* _TRY IT_
Set down, please, exactly the lines below that run from the line with "The height and width of the screenshot is (932, 1660)." to the line with "Click the file", both lines included.

* _RECORDS SUPPLIED_

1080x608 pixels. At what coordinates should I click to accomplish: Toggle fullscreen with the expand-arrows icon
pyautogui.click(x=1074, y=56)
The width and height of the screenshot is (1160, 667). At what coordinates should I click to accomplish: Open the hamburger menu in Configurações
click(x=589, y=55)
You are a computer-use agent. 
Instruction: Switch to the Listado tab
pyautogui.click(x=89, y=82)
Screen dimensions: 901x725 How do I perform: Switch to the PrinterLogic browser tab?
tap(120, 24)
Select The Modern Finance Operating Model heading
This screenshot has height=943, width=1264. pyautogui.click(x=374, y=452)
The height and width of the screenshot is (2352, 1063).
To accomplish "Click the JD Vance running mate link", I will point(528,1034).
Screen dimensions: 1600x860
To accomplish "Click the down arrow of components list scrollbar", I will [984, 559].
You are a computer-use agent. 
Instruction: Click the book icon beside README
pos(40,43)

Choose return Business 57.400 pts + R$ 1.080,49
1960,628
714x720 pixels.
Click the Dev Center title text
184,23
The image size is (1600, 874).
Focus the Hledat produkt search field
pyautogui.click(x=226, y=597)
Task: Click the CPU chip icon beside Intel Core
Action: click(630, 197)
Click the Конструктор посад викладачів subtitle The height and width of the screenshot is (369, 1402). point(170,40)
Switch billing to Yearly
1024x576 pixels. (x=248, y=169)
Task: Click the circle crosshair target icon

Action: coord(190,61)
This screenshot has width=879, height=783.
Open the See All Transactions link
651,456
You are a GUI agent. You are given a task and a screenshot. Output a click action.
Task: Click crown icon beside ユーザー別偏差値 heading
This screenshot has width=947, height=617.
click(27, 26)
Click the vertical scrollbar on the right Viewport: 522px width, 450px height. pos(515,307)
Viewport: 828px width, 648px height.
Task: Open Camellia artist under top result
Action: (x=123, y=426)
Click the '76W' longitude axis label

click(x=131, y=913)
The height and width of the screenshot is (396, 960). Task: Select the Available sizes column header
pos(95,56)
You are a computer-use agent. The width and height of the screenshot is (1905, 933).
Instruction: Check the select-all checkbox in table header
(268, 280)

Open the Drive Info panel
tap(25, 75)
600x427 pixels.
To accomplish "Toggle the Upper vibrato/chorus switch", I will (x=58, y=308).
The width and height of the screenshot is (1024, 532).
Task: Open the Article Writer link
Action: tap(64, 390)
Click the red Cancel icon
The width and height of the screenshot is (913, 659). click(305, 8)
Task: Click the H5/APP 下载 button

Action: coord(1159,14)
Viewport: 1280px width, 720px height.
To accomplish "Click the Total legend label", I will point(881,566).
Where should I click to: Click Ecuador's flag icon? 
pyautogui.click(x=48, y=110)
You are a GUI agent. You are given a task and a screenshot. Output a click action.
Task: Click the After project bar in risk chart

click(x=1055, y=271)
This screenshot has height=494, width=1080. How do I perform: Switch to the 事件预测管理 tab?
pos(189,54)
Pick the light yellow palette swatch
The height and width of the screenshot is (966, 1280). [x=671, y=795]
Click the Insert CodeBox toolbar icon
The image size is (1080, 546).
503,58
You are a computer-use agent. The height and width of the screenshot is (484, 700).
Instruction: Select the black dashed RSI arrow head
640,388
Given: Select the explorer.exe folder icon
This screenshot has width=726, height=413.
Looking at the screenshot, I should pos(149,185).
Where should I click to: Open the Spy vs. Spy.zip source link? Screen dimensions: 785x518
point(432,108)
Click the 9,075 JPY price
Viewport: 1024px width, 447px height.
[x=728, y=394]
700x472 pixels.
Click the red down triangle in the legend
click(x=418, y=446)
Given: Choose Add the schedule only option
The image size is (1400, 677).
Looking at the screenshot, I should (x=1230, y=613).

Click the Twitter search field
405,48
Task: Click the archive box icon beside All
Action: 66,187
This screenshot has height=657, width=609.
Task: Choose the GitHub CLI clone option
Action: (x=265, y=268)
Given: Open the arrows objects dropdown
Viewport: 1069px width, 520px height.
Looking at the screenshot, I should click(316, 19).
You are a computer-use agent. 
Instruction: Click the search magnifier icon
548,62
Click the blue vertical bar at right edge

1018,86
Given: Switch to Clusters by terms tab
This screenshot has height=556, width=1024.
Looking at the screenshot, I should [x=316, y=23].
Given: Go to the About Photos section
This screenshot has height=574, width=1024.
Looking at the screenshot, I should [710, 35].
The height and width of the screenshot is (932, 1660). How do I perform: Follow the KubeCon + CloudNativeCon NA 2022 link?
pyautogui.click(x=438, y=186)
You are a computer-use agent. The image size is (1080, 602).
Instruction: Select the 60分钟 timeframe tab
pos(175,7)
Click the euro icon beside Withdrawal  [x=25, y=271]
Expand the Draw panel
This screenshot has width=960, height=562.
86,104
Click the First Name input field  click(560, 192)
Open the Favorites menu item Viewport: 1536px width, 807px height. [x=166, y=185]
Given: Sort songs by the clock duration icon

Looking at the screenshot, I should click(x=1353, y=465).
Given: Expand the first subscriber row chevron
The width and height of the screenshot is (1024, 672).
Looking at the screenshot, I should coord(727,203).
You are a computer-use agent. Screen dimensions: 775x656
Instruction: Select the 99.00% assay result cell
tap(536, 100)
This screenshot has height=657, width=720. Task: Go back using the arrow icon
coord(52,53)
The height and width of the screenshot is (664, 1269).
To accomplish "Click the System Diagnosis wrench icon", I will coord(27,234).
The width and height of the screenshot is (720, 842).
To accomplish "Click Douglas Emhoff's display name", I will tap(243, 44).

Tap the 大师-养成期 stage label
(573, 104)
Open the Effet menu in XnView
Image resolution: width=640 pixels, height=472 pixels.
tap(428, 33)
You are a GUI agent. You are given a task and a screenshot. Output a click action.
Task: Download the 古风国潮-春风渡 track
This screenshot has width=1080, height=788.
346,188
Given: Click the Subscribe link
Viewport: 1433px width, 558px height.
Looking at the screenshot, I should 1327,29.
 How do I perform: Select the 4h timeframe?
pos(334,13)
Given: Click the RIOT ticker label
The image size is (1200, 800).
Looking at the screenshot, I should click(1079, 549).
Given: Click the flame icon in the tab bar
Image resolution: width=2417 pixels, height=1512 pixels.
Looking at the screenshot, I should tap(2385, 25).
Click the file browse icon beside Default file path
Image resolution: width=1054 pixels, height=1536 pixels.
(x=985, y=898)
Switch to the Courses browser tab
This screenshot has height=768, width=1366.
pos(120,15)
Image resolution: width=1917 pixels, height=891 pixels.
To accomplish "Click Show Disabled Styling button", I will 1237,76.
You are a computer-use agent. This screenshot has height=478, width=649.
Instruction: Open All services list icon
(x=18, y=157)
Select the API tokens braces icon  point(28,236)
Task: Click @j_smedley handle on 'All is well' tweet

* _SOLUTION FOR THIS PROBLEM_
The height and width of the screenshot is (932, 1660). How do I perform: Follow the KubeCon + CloudNativeCon NA 2022 link?
pyautogui.click(x=438, y=186)
You are a computer-use agent. The image size is (1080, 602).
Instruction: Select the 60分钟 timeframe tab
pos(175,7)
Click the euro icon beside Withdrawal  [x=25, y=271]
Expand the Draw panel
This screenshot has width=960, height=562.
86,104
Click the First Name input field  click(560, 192)
Open the Favorites menu item Viewport: 1536px width, 807px height. [x=166, y=185]
Given: Sort songs by the clock duration icon

Looking at the screenshot, I should click(x=1353, y=465).
Given: Expand the first subscriber row chevron
The width and height of the screenshot is (1024, 672).
Looking at the screenshot, I should coord(727,203).
You are a computer-use agent. Screen dimensions: 775x656
Instruction: Select the 99.00% assay result cell
tap(536, 100)
This screenshot has height=657, width=720. Task: Go back using the arrow icon
coord(52,53)
The height and width of the screenshot is (664, 1269).
To accomplish "Click the System Diagnosis wrench icon", I will coord(27,234).
The width and height of the screenshot is (720, 842).
To accomplish "Click Douglas Emhoff's display name", I will tap(243, 44).

Tap the 大师-养成期 stage label
(573, 104)
Open the Effet menu in XnView
Image resolution: width=640 pixels, height=472 pixels.
tap(428, 33)
You are a GUI agent. You are given a task and a screenshot. Output a click action.
Task: Download the 古风国潮-春风渡 track
This screenshot has width=1080, height=788.
346,188
Given: Click the Subscribe link
Viewport: 1433px width, 558px height.
Looking at the screenshot, I should 1327,29.
 How do I perform: Select the 4h timeframe?
pos(334,13)
Given: Click the RIOT ticker label
The image size is (1200, 800).
Looking at the screenshot, I should click(1079, 549).
Given: Click the flame icon in the tab bar
Image resolution: width=2417 pixels, height=1512 pixels.
Looking at the screenshot, I should tap(2385, 25).
Click the file browse icon beside Default file path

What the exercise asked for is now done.